Activities:
(1) Reproduce the passage of the Xperia XZ Premium review starting at "There is no" and ending at "this phone’s design.", swapping "release schedule" for "launch calendar".
(2) Translate this sentence from the Xperia XZ Premium review into Spanish: "This translucent color shines beautifully and makes for a very sleek device."

Study text:
Powerful 4K display
Great audio experience
Lightweight software is snappy and smooth
Powerful Auto camera
Dedicated camera button
Design is all too familiar
No fingerprint reader in western units
Software ROM cripples Android Pay
Battery life average overall
It’s been a while since I’ve used an Xperia phone. While Lanh has done a great job reviewing them in the last year or so, I have had the pleasure of using the Xperia XZ Premium for the last couple of weeks. Though we have seen a number of iterations in a short amount of time because of the company’s tight release schedule, it still feels like returning to an old friend. This year, Sony has returned with a 4K capable display and all of the power that you would expect from the company you don’t hear from enough in the States. But does the latest and greatest from Sony stack up against the bevy of phones that we already have in 2017? Let’s find out in this review of the Sony Xperia XZ Premium.
There is no shortage of Xperia devices, especially considering their release schedule over the past couple of years. It is almost as if the company is running out of different combinations of the alphabet’s last few letters. In this case, however, they have decided to add the term “Premium” into the mix. Unfortunately, it might not be the absolute best word to use for this phone’s design.
It is almost as if the company is running out of different combinations of the alphabet’s last few letters
The XZ Premium is definitely a looker, with a glass on glass design that sports a dark blue sheen in our review unit. This translucent color shines beautifully and makes for a very sleek device. However, the glass-all-over design is something that has been tried and true in the Xperia line, making this phone all too familiar especially to Sony fans. It doesn’t help that the glass back is a fiend for fingerprints, which smudge up the sheen all too easily after even just a short time of usage.

Data excerpt:
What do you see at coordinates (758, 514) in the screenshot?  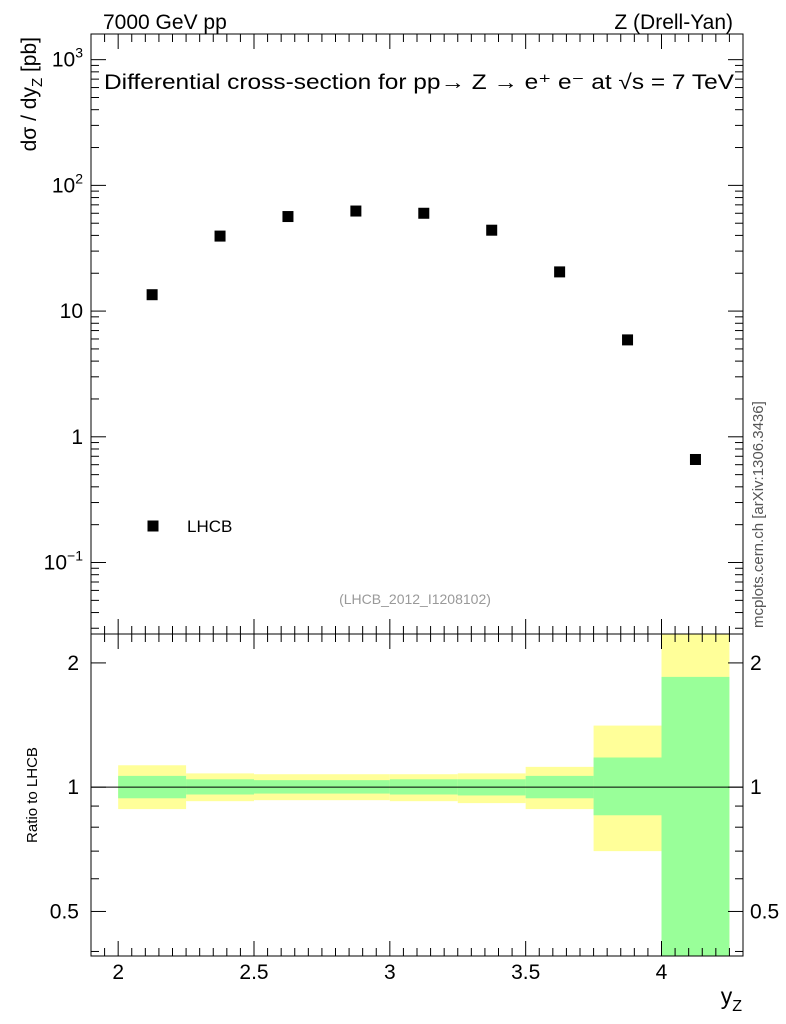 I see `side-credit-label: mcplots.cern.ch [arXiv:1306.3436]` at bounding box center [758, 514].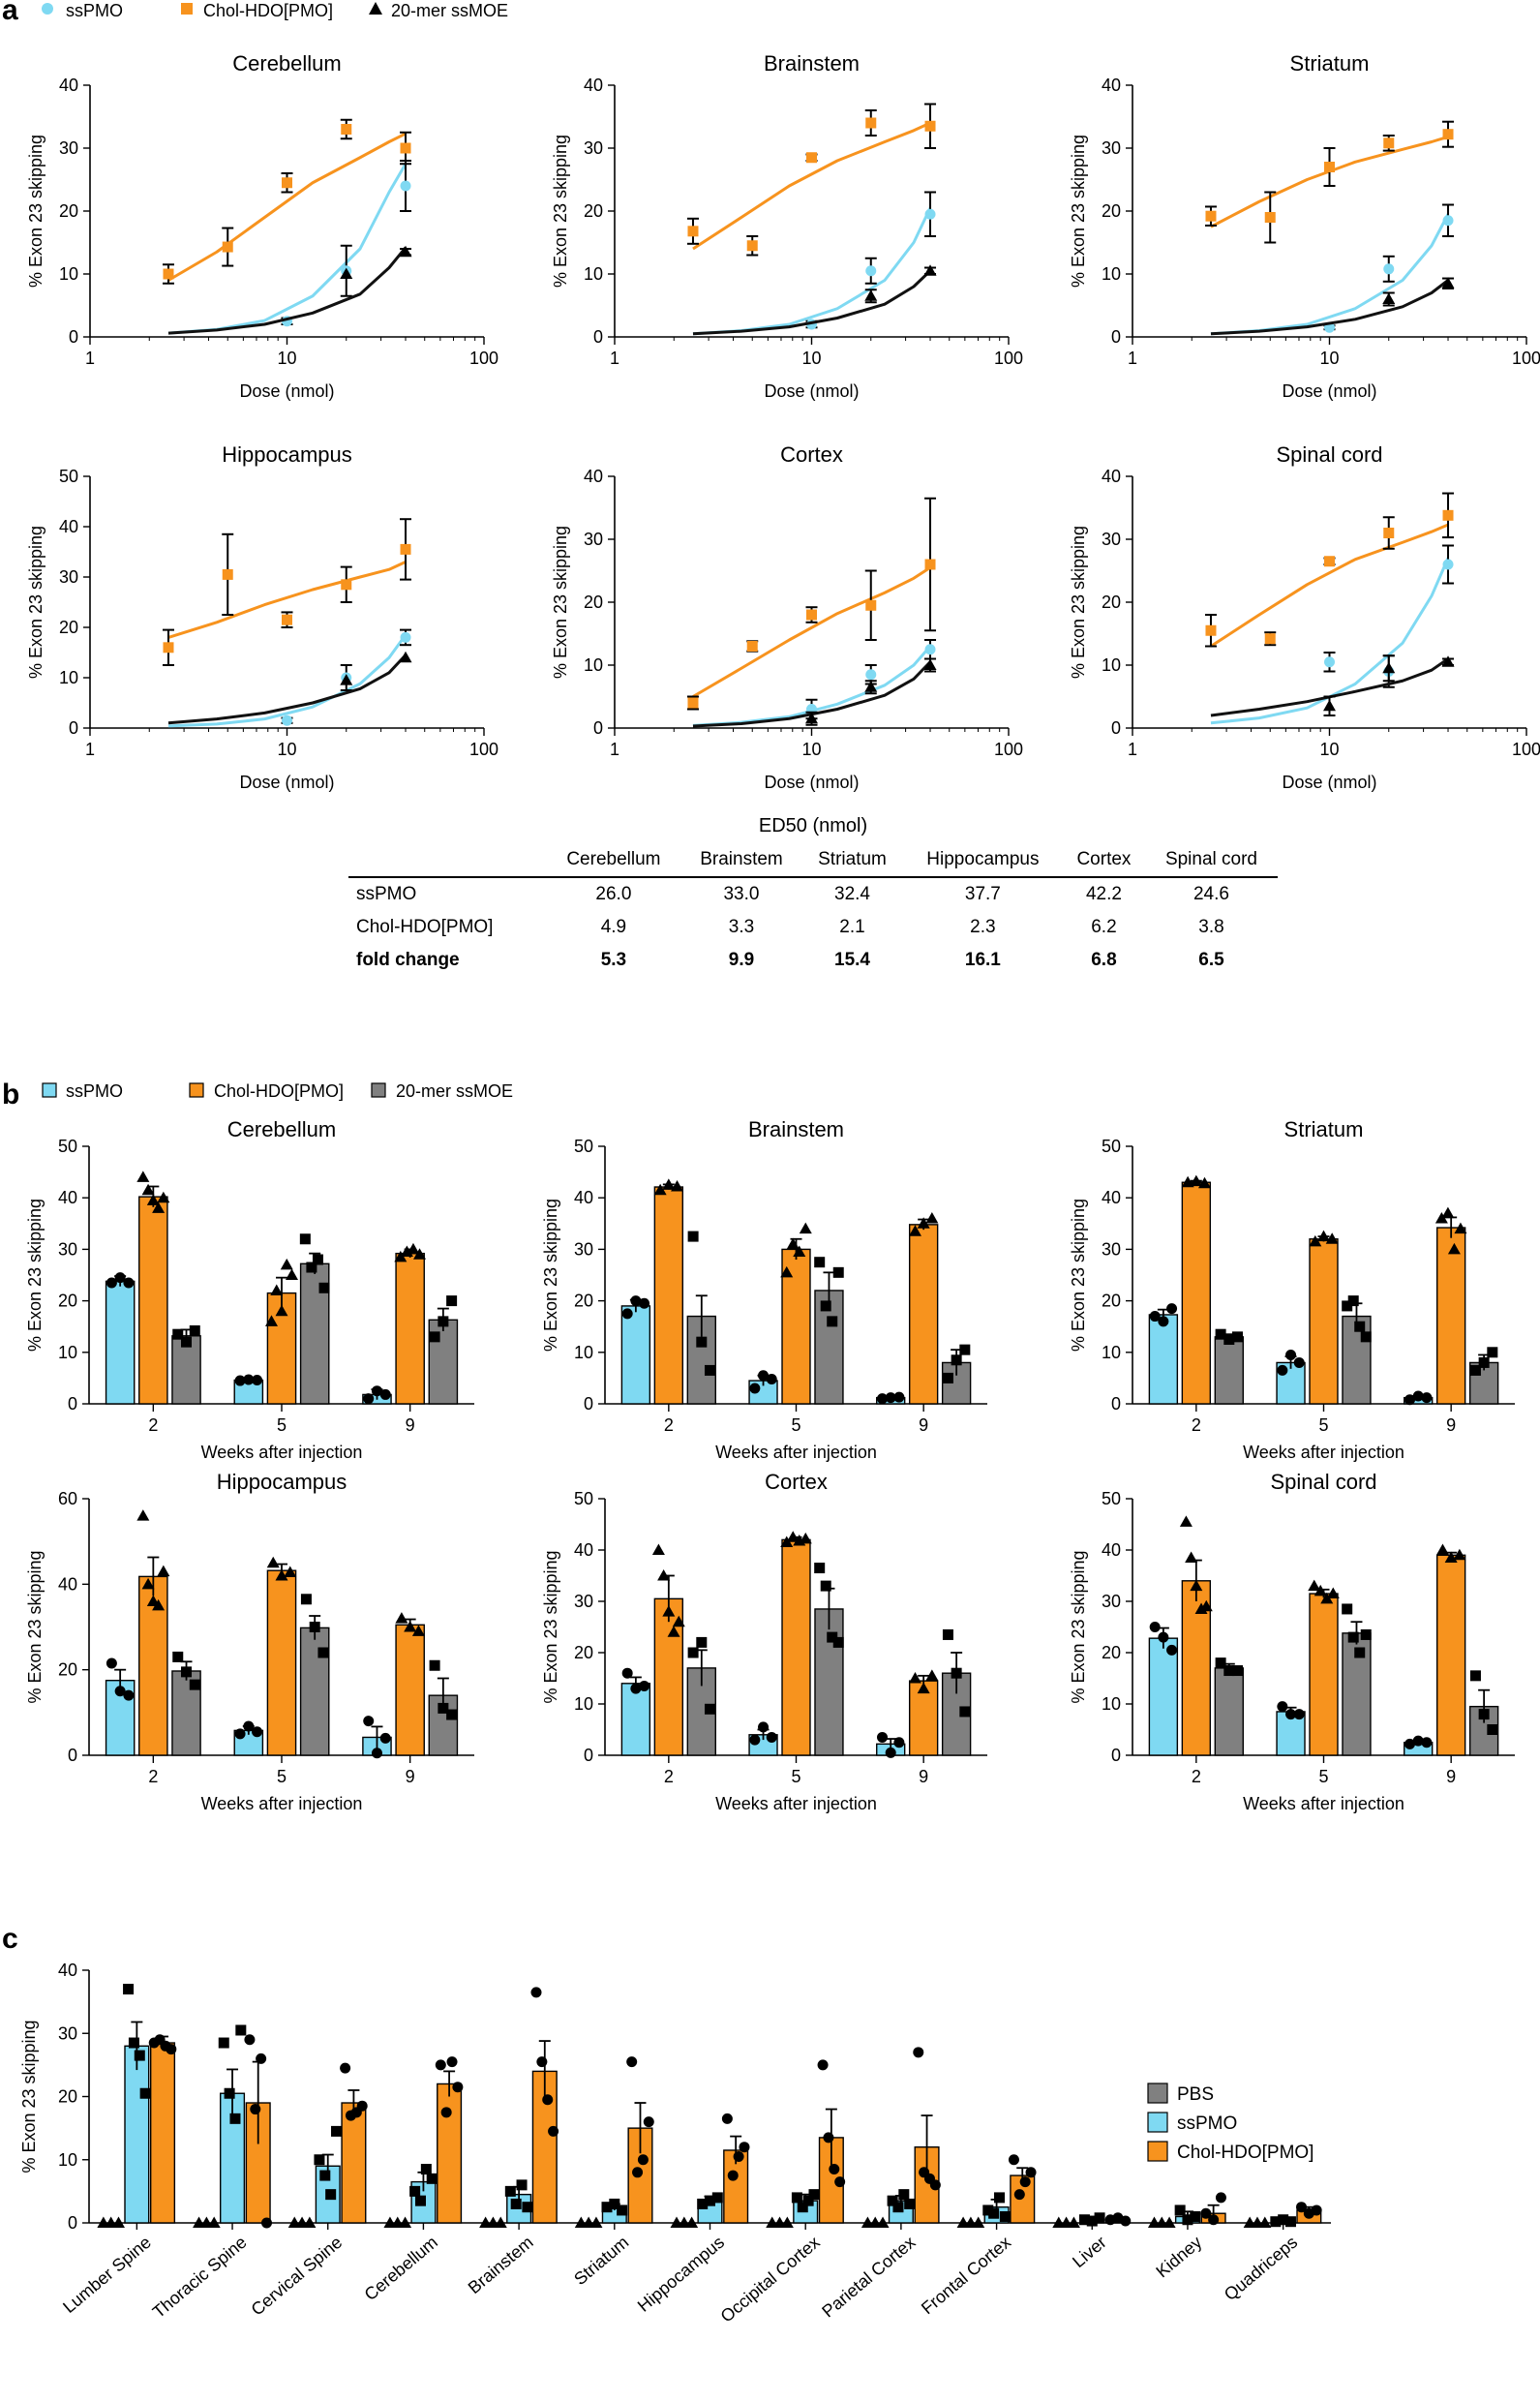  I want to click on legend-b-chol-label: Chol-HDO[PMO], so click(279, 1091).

Activity answers:
(1)
There is no shortage of Xperia devices, especially considering their launch calendar over the past couple of years. It is almost as if the company is running out of different combinations of the alphabet’s last few letters. In this case, however, they have decided to add the term “Premium” into the mix. Unfortunately, it might not be the absolute best word to use for this phone’s design.

(2) Este color translúcido brilla de forma preciosa y da como resultado un dispositivo muy elegante.